16. A non-transitory computer-readable storage medium, storing a program or an instruction, the program or instruction, when executed by a processor, implementing a video information generation method applicable to a webcam, the method comprising: associating first information of a same target object located in different target images to generate target information, wherein the target information comprises coordinate information and time information of the same target object, and the time information of the same target object is generated by associating time nodes of target images including the same target object;

obtaining a plurality of temporally consecutive target images;

obtaining first information of a target object in the target images, wherein the first information comprises time nodes of the target images; and

obtaining, according to the coordinate information and the time information of at least one target object in the target information, first track information of the at least one target object, wherein the first track information is a motion track of the same target object in the plurality of target images;

transmitting, if a first preset instruction issued by a user terminal is received, the first track information of the at least one target object to the user terminal;

obtaining, according to the time information of the at least one target object, a first appearing time when the same target object appears firstly in the plurality of target images; and

transmitting, if a third preset instruction issued by the user terminal is received, the first appearing time to the user terminal to cause the user terminal to play the plurality of target images using the first appearing time as start play time.

17. (canceled)

18. The non-transitory computer-readable storage medium according to claim 16, wherein:

the at least one target object comprises a first target object and a second target object; and

after the obtaining, according to coordinate information and time information of at least one target object in the target information, first track information of the at least one target object, the method further comprises:

combining first track information of the first target object and first track information of the second target object to obtain second track information; and

transmitting, if a second preset instruction issued by the user terminal is received, the second track information to the user terminal.

19. (canceled)

20. The non-transitory computer-readable storage medium according to claim 16, wherein:

the target information comprises a feature identifier of the target object; and

the obtaining first information of a target object in the target images comprises: performing feature extraction on the target images to obtain the feature identifier and the coordinate information of the target object in the target images; and obtaining the first information of the target object in the target images according to the feature identifier and the coordinate information.
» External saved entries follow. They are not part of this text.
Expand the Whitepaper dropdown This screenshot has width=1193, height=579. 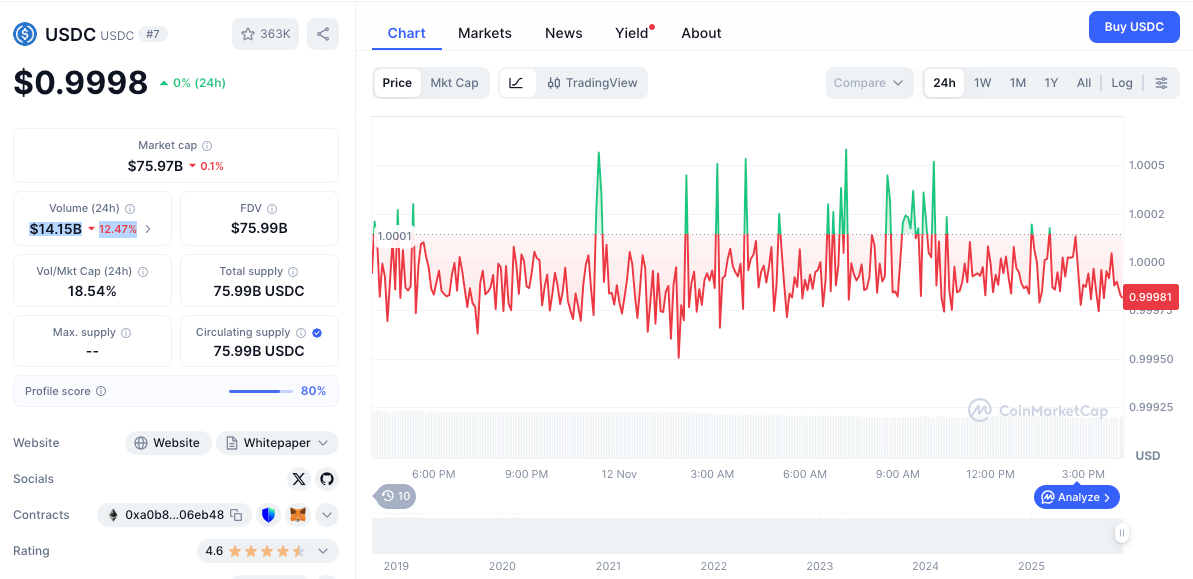coord(277,443)
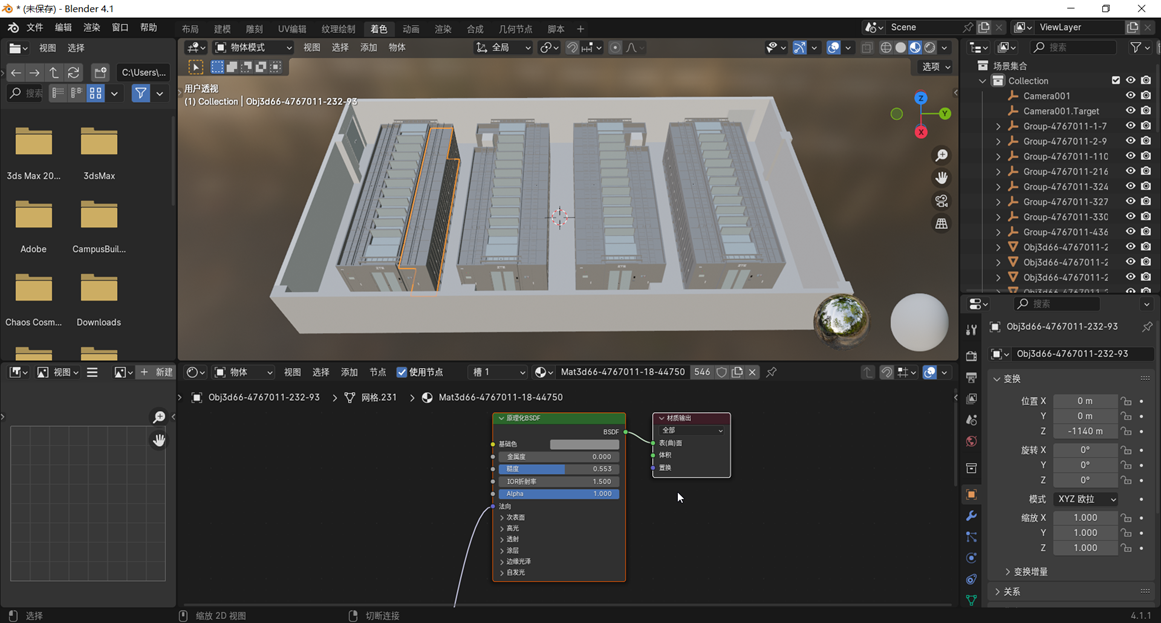The image size is (1161, 623).
Task: Click the 位置 X input field
Action: point(1085,401)
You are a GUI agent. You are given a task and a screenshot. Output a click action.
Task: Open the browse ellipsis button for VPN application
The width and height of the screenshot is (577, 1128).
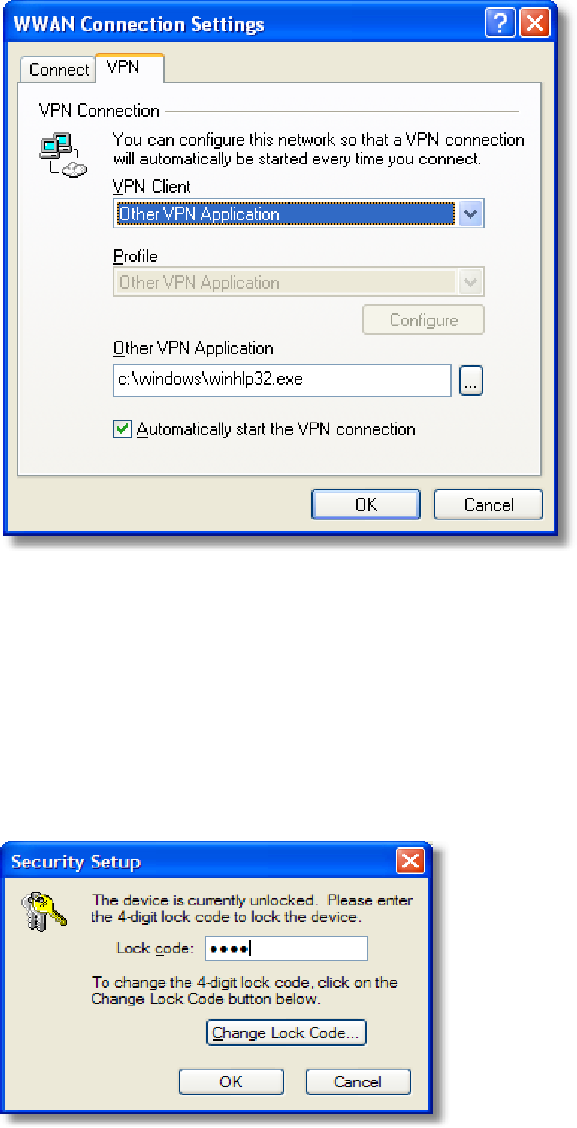[471, 381]
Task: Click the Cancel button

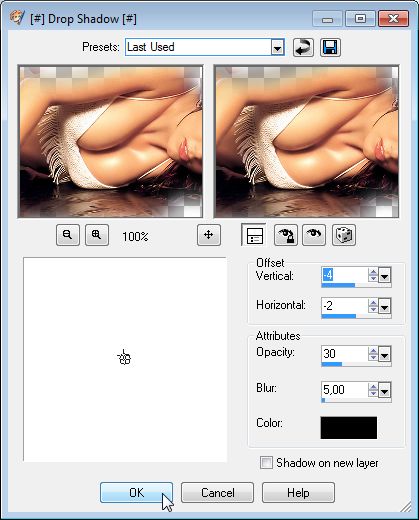Action: click(x=217, y=492)
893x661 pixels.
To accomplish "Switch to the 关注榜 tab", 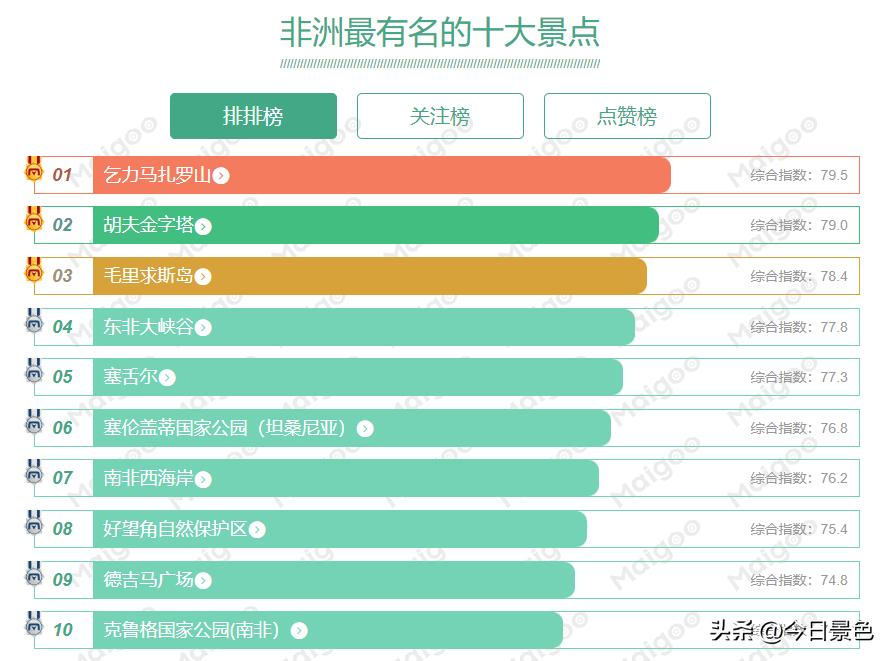I will pyautogui.click(x=440, y=115).
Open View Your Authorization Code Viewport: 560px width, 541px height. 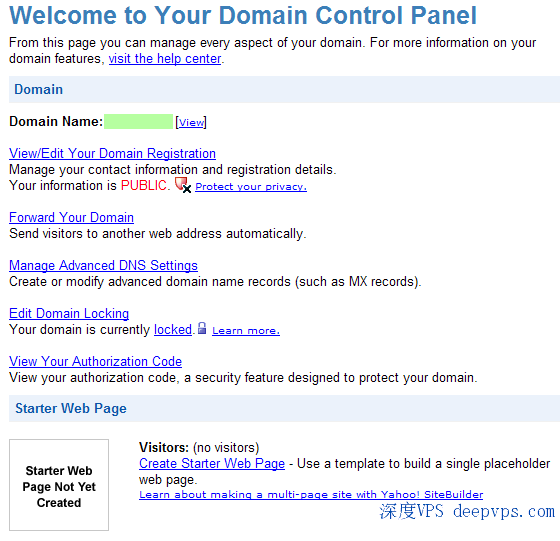95,361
21. The non-transitory computer-readable storage medium according to claim 20, wherein the associating first information of a same target object located in different target images to generate target information comprises:

determining, according to a similarity between a feature identifier of a third target object in a first target image and a feature identifier of a fourth target object in a second target image, whether the third target object and the fourth target object are a same target object; and

associating, if the third target object and the fourth target object are a same target object, first information of the third target object and first information of the fourth target object to generate the target information.

22. The non-transitory computer-readable storage medium according to claim 16, before the obtaining first information of a target object in the target images the method further comprises:

grouping the plurality of target images to obtain a plurality of groups of temporally consecutive target images, wherein each group of target images comprises a same quantity of target images; and

sampling each group of target images to obtain a plurality of sample images; and

the obtaining first information of a target object in the target images comprises obtaining, for each sample image in the plurality of sample images, first information of a target object in the sample image.